Page excerpt »

= = =

# water damage repair - greenboard in closet?



## artinall (Aug 14, 2007)

Repairing the lower half of a shelf closet, rear, left and right wall sections.
The rear wall houses the plumbing for the bath, where the pipe broke, and the insulation was soaked. Fungus is removed, etc. Everything bleached with the studs sealed with Kilz. Ready to be closed back up.

Owner mentioned the possibility in redoing in greenboard, thinking it may help contain fungus in the future. I'm debating this, since, if the new insulation gets wet again, the walls will have to be reopened anyway to dry out, inspect, etc. 

I understand doing in resistant board in the shower, to prevent areas that are moisture prone from entering the wall/into the wall cavity. But will the greenboard make sense when the water would be travelling from the backside and the insulation is first wet?

What's everyone think?


----------



## YesMaam27577 (Jan 15, 2010)

artinall said:


> [You said a whole bunch of stuff, then you said......]
> 
> What's everyone think?



I think that greenboard is absolutely useless.


----------



## Frankawitz (Jun 17, 2006)

if the plumber made the repairs why worry about water:whistling also there should be a access panel to get to the plumbing anyways! cause that should be Code so if theres a leak you can turn off the water at the shut off valve:thumbsup:
I wouldn't waste the money on green board I would use 1/2" piece of plywood trim it out prime and paint done deal:thumbsup:


----------



## artinall (Aug 14, 2007)

= = =

Material »

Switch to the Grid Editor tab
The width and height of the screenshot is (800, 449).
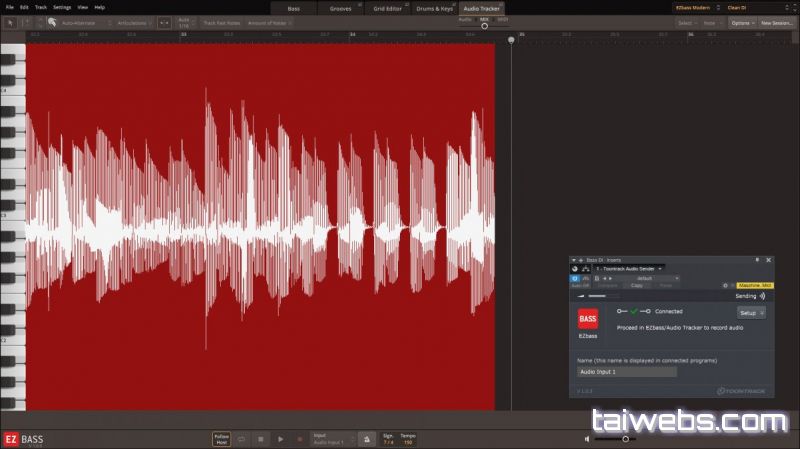[x=388, y=7]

= = =

Brief 1 » From the greenboard thread, set down the text starting with "Repairing the lower" and going on through "out, inspect, etc.".
Brief 2 » Write the next part of the forum thread about using greenboard in a water-damaged closet, picking up where it stops.

Answer 1 »
Repairing the lower half of a shelf closet, rear, left and right wall sections.
The rear wall houses the plumbing for the bath, where the pipe broke, and the insulation was soaked. Fungus is removed, etc. Everything bleached with the studs sealed with Kilz. Ready to be closed back up.

Owner mentioned the possibility in redoing in greenboard, thinking it may help contain fungus in the future. I'm debating this, since, if the new insulation gets wet again, the walls will have to be reopened anyway to dry out, inspect, etc.

Answer 2 »
Regular drywall it is.

Is it okay to cover around all copper pipes with batt insulation? Maybe leave a small tearout for the shoutoff valve (in access panel)? 

I guess there's really no concern about damp insulation from pipe condensation?


----------



## Insuranceclaims (Aug 31, 2009)

Use regular drywall. If:

1) the framing was properly dried and tested with a moisture meter, 
2) framing properly cleaned of mold (bleach doesn't clean mold; only the surface)
2) wood framing sealed, and
3) plumbing repairs done properly,including proper caulking around the shower fixtures,

I am not sure why you are putting insulation in an interior wall.

I like other recommendations for an access panel....make it a big one. If there is water damage again, the drywall will probably be removed anyway.


----------



## racer (Jun 21, 2010)

*water damage*

HI 

i had faced the same prob .....and i wasted my time as well ..
i would recommend you to go with professional water damage restoration company
:thumbsup:


----------



## Home Remodeler (Jun 9, 2010)

artinall said:


> Repairing the lower half of a shelf closet, rear, left and right wall sections.
> The rear wall houses the plumbing for the bath, where the pipe broke, and the insulation was soaked. Fungus is removed, etc. Everything bleached with the studs sealed with Kilz. Ready to be closed back up.
> 
> Owner mentioned the possibility in redoing in greenboard, thinking it may help contain fungus in the future. I'm debating this, since, if the new insulation gets wet again, the walls will have to be reopened anyway to dry out, inspect, etc.
> ...


Green board aint goin to do nothing good .. why?? its paper just green paper ... sorry ....... you pay more for the same thing as plain whit boards ... want the skinny on what works.. pm me arty:


----------



## sherllin (Jun 24, 2010)

Hi

The green board you are using is seriously useless. I would prefer you not to waste your time, just do consult with a expert. get rid of this problem ASAP before it will create big problem.

Good Luck!


----------



## martingh (Jan 20, 2012)

sherllin said:


> Hi
> 
> The green board you are using is seriously useless. I would prefer you not to waste your time, just do consult with a expert. get rid of this problem ASAP before it will create big problem.
> 
> Good Luck!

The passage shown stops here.